• _EXERCISE PROMPT_
Answer these questions from the discovery order below:
(a) By what date must Procaps' counsel interview each Custodian?
(b) Whom must Kroll interview by March 12, 2014?
(c) Within how many business days of that interview must Kroll send its report to both parties?

[SELECTED TEXT start]

2. The following persons shall be custodians whose paper and electronic files will be searched pursuant to this Order: Alain Cortesi, Rosella Del Vecchio Herrera, Alvaro Franco, Ted Green, Ruben Minski, Diego Monterroza, Andres Nitola, Osiris Norton, Jorge Ochoa, Carlos Salazar, Camilo Suarez, Luis Guillermo Velasquez, Alberto Ballestas, Yisell Pineda, Daniel Doria, Maurcio Anaya, Javier Otero, and Diana Correa (each a "Custodian" and, collectively "Custodians"). As set forth below, additional custodians may be identified and, once they are so identified, each shall be deemed a "Custodian" and each of their electronic and paper files will be searched pursuant to the terms of this Order.
3. By March 7, 2014, Procaps' counsel shall interview each Custodian and identify and disclose to Patheon any other custodians, potential sources of hard copy documents or ESI that are reasonably likely to contain relevant information, including shared ESI or hard copy documents (e.g., department files).
4. By March 11, 2014, the parties shall agree to the following: (i) a preliminary list of proposed search terms ("Search Terms") that Kroll will use to search for relevant information; (ii) a reasonable procedure by which the Search Terms may be reasonably refined, if necessary; and (iii) a suitable format for production, including the specific metadata fields to be provided. If the parties are unable to agree to the Search Terms, a procedure for reasonably refining the Search Terms, or a production format, then the parties shall immediately raise this issue with the Court.
5. By March 12, 2014, Kroll shall interview Procaps' head of IT to understand the architecture of Procaps' computer systems and Procaps' retention/backup procedures, and, within three business days of conducting this interview, shall provide a report to both Patheon and Procaps about Kroll's findings in this regard. Procaps shall make its head of IT available for Kroll to conduct its interview.

[SELECTED TEXT end]
[SUPPLIED INFORMATION start]

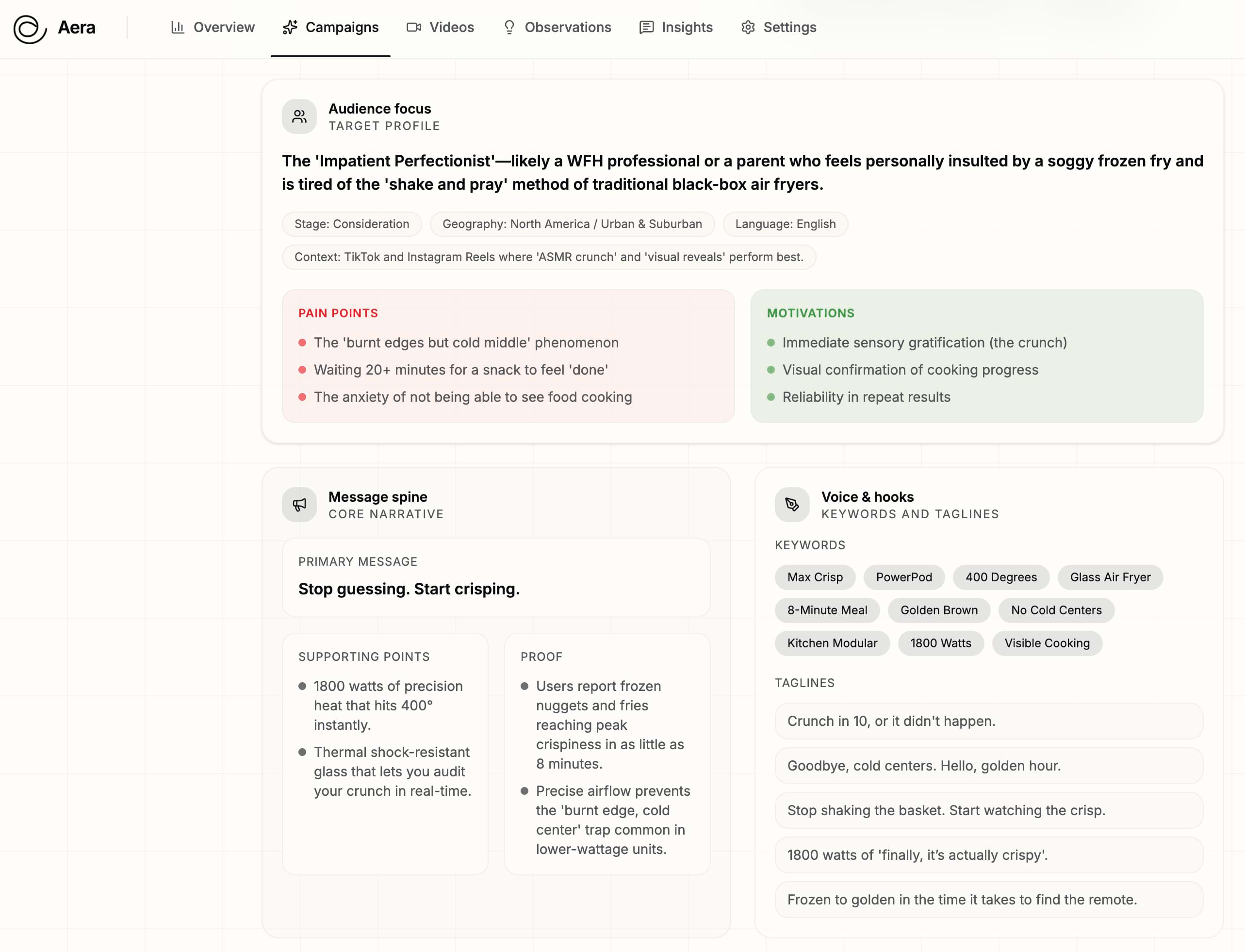Click the TikTok and Instagram Reels context badge
This screenshot has height=952, width=1245.
(x=549, y=257)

[SUPPLIED INFORMATION end]

• _TASK RESPONSE_
(a) March 7, 2014
(b) Procaps' head of IT
(c) Three business days